Collaborations between seven people with severe intellectual disabilities and seven artists they have worked with each Tuesday over the past three years at Project Art Works in Hastings, Sussex, exhibited together for the first time.
Writer Charlotte Moore said:
“My son Sam, like most of the Tuesday Studios group, has very little spoken language. In the studio, self-expression and communication through shared creative activity enable him to bypass or transcend his verbal limitations. He marks out his own territory in a corner of the room. From this secure base, he makes bold leaps, exploring techniques and materials with freedom and energy to produce astonishing works of art.”
Over the past three years the 7 members of the Tuesday Studios group have collaborated with visual artists in the Project Art Works studio space in Hastings, East Sussex.
Many of the Tuesday Studios Group do not use language to communicate but instead use gesture, behaviour and sound to interact with each other and the artists. The Group members also have heightened sensitivities to space, light and other aspects of the environment. The artists responded by treating the whole studio space as an installation to be constructed, altered and influenced and as a catalyst for communication and creativity in the group.
The Room and Everything In it features installation, painting, drawing, film and animation that reflect multiple and profound creative events in the Tuesday Studios over the past 3 years. While much of the work produced is strong in itself, the art is found in the process of creating and the relationships that develop through participation and cooperation.
Co-founded by artists Kate Adams and painter, Jon Cole, Project Art Works gives people with severe intellectual disabilities radical creative opportunities and a voice in the discussions and decision-making processes that impact on their lives. The organisation works with visual artists and contemporary art galleries such as Mk Gallery, Milton Keynes, the Foundation for Art and Creative Technology, Liverpool and the De La Warr Pavilion, Bexhill to help bring their work into mainstream culture.
Director of Project Art Works, Kate Adams MBE, said:
“This exhibition shows the hugely positive and life changing impact of the radical collaborations that take place weekly in the Tuesday Studios. The way in which these unique but excluded people achieve moments of exceptional creative power time and time again can teach us so much about creative freedom, our humanity and how we live in and view the world. The relationships between artists and Tuesday Studios participants are highly sensitive and responsive. Each day in the studio generates moments of remarkable connection, communication and creativity.”
Exhibition curated by: Kate Adams, Tim Corrigan and Sarah Locke
Tuesday Artists: Annis Joslin, Rachel Hine, Mark Daniels, Tim Corrigan, Sara Dare and visiting artists Ed Boxhall, Claire Griffiths
Project Art Works
Over the past 15 years Project Art Works has successfully helped several thousand people with severe intellectual disabilities, their families, carers and those that sometimes struggle to support them, to communicate and develop themselves, and become more involved in their communities and culture.
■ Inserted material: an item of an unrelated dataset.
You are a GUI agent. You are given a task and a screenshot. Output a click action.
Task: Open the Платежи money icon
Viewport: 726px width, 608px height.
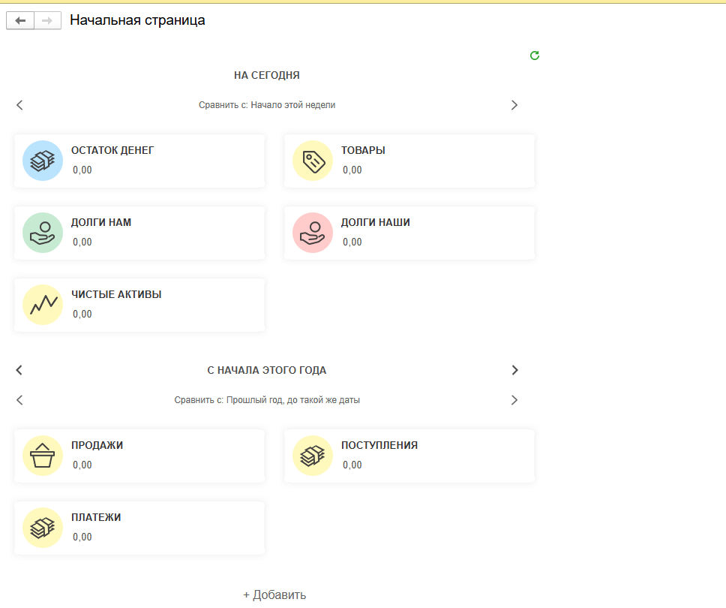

This often involves radical creativity including:
Pushing for and engaging in new social care initiatives to give people with severe intellectual impairments more say over how they live their lives, particularly as they move from children’s to adult social care.
Commissioning high quality films created by well known filmmakers with young people, social care agencies, schools and families to create an intimate and more rounded picture of the needs, likes and abilities of a person who cannot communicate for themselves. These films can make a real difference in influencing the decisions taken regarding this person, such as living independently or being placed in residential care.
Creating and recording intense collaborations between professional artists and people with severe intellectual impairments that produce outstanding art and create a rich seam of experience to explore for all involved.
Bringing this art and these people into the mainstream through collaborations with major galleries across the UK, such as MK Gallery in Milton Keynes, Jerwood Gallery in Hastings and the Foundation for Art & Creative Technology (FACT) in Liverpool.
Bringing major galleries and their staff together with people who have severe intellectual impairments to foster understanding, highlight challenges and to try to ensure access to art and culture.
Director, Tate National, Caroline Collier said:
“Project Art Works creates life enhancing arts experiences for the artists and people with disabilities it works with, as well as its innovative approach to inclusive arts practice. The visual arts sector can and does learn a huge amount from the work carried out by Kate and her team.”
Director of MK Gallery in Milton Keynes, Anthony Spira, said:
“Project Art Works is one of the most inspiring organisations I have come across: ethically driven, intellectually rigorous, sensitive, dynamic, inventive and enterprising, the list could go on and on. They navigate the tricky terrain between art and social care with admirable skill, working uncompromisingly with both the visual arts and people with profound intellectual disability, to open up new and exciting possibilities in both areas.”
Andrew Kötting, Artist and filmmaker who has collaborated with his daughter Eden Kötting through Project Art Works, said:
“It has been said that most art is surface noise but the work being made at Project Art Works is all about undercurrents, swells and breaking waves. It invigorates and refreshes and can even take your breath away.”